По губернским "регионам пропаганды" рассылались десятки подпольных изданий. Именно у народников ленинцы переняли методику сочетания в библиотеках общественного пользования и воскресных школах легальной и нелегальной литературы; последняя выдавалась только проверенным читателям, воспитанникам кружков. Во многом заимствованы и формы проведения занятий в кружках, предполагающие в процессе общения руководство чтением, с учетом особенностей конкретной группы слушателей и психологии восприятия устного и печатного слова каждым из них. Ленинская мысль отлично усвоила и переплавила этот опыт.

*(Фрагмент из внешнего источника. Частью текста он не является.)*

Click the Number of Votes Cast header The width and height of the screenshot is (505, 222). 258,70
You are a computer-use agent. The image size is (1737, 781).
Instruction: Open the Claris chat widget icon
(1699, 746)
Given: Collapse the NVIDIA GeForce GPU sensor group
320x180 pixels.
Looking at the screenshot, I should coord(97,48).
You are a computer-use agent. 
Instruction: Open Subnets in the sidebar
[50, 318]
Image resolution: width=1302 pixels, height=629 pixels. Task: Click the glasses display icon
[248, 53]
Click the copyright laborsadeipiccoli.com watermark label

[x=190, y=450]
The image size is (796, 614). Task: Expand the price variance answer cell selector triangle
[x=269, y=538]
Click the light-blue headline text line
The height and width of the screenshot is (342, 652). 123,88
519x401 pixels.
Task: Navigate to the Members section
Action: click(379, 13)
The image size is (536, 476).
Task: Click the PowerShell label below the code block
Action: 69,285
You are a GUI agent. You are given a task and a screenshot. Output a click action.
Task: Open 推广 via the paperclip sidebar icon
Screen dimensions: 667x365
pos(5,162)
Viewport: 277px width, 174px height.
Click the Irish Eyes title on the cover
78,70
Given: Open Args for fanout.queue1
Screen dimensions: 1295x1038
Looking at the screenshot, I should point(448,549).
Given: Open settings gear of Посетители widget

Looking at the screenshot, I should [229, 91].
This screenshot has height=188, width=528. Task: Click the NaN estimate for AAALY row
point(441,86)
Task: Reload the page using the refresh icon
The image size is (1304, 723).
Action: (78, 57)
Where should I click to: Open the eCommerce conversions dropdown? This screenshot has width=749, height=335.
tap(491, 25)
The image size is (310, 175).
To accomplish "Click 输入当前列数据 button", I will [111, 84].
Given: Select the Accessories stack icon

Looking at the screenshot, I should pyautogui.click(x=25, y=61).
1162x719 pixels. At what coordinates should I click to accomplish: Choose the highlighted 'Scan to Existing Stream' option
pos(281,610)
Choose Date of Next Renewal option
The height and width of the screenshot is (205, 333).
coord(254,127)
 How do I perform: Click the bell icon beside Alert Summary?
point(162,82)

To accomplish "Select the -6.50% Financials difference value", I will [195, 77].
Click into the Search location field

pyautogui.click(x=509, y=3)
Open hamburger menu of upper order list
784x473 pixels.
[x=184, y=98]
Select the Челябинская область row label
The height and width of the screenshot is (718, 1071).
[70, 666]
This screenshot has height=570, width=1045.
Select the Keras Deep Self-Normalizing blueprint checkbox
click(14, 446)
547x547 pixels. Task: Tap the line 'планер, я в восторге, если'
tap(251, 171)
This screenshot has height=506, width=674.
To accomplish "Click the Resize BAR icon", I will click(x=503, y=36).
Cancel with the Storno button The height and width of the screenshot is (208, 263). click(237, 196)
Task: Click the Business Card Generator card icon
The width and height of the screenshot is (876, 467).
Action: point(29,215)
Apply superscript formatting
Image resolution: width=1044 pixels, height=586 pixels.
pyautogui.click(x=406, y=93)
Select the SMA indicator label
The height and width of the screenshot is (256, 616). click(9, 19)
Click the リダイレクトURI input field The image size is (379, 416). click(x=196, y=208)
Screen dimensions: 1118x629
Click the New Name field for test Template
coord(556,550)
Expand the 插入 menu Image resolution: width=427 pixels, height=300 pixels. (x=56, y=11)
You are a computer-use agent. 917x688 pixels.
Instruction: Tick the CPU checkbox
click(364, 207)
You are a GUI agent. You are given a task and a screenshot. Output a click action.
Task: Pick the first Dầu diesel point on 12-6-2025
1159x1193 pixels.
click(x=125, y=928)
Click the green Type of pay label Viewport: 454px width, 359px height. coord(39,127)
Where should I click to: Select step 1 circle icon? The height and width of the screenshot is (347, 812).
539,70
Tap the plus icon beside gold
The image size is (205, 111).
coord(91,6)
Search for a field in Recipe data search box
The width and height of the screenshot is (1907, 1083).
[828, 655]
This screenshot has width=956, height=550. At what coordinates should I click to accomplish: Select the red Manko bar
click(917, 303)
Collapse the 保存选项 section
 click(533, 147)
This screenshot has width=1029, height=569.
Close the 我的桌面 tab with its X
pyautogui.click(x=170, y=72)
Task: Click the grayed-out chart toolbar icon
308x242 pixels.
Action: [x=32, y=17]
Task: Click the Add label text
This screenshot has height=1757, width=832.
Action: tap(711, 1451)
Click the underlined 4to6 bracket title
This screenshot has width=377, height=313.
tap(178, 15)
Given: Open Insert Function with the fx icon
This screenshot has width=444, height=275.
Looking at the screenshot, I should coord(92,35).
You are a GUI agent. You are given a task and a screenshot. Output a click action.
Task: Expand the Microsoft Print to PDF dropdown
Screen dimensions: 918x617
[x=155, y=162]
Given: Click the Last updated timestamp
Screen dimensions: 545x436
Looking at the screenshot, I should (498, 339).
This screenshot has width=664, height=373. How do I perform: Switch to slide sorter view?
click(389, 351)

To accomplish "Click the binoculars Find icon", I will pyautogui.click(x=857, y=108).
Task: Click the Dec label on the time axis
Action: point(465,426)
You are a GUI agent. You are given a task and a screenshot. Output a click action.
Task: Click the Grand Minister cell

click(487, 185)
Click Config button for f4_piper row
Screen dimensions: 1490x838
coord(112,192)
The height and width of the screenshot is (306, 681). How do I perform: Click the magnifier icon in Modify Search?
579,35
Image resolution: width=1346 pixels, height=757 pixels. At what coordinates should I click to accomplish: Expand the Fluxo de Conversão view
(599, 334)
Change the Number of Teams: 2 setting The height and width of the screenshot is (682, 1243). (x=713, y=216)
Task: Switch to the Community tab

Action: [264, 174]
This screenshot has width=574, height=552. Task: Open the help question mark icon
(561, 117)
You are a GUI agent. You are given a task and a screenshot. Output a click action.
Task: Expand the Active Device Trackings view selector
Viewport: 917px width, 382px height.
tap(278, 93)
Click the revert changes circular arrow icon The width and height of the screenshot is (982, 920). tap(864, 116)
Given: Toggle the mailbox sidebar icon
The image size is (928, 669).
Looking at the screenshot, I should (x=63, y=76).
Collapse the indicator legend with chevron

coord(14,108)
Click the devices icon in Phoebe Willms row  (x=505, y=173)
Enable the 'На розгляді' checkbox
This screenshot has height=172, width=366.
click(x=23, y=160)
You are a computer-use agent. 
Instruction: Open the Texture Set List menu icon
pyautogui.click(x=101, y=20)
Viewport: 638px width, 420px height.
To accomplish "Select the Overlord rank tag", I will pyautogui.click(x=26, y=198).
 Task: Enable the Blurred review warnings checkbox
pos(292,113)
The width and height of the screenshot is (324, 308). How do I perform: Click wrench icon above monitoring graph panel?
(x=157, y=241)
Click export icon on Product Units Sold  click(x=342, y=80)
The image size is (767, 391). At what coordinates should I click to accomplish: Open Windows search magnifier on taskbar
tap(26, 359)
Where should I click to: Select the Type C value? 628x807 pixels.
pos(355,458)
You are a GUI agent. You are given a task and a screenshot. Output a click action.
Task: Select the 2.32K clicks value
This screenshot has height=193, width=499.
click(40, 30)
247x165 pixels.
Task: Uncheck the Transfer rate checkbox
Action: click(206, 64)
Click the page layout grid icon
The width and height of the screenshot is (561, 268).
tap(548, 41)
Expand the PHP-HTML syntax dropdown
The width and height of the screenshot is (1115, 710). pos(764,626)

Систематическое изучение читателя в качестве первостепенной задачи Ленин принципиально поставил еще в начале века. "Всякий обмен мыслей, всякое сообщение о том впечатлении, которое производит та или иная статья или брошюра на разные слои читателей имеет для нас особое важное значение" (15).

В 80-90-е годы в Петербурге, Москве, Казани, Самаре, других промышленных центрах активно действуют нелегальные библиотеки при марксистских кружках. Все большее число грамотных в городе и деревне так или иначе попадает в поле действия пропаганды, где доминирует тогда народнический, земский, плехановский стили подходов к читателю. Символична смысловая разница трех возникших друг за другом "Союзов...", каждый из которых имел свои нелегальные библиотеки: с одной стороны, народнические "Южнороссийский союз рабочих" (Одесса, 1875 г.) и "Северный союз русских рабочих" (Петербург, 1878 г.), с другой - ленинский "Союз борьбы за освобождение рабочего класса" (1895 г.). Интернациональная борьба за... В этом - динамика мысли В. И. Ленина и в дальнейшем, пожалуй, еще только Л. Д. Троцкого. Почти в течение столетия к этой первой формулировке в идеологии грядущего большевизма, в зависимости от конкретной ситуации, будут подставляться идеологические звенья типа "борьбы с пережитками буржуазного общества", "битвы за урожай", "борьбы за мир".

Ленинский инструментарий агитации и пропаганды, в котором библиотеке изначально была отведена ответственная, причем универсально-расширяющаяся роль, предполагает всемерное внушение развернутого комплекса стереотипов, которые, легко комбинируясь, постепенно проникают в поры национальной культуры и исподволь меняют ее, адаптируя тем самым массу и в неизбежной мере влияя даже на самый неподатливый, самый непокорный "человеческий материал".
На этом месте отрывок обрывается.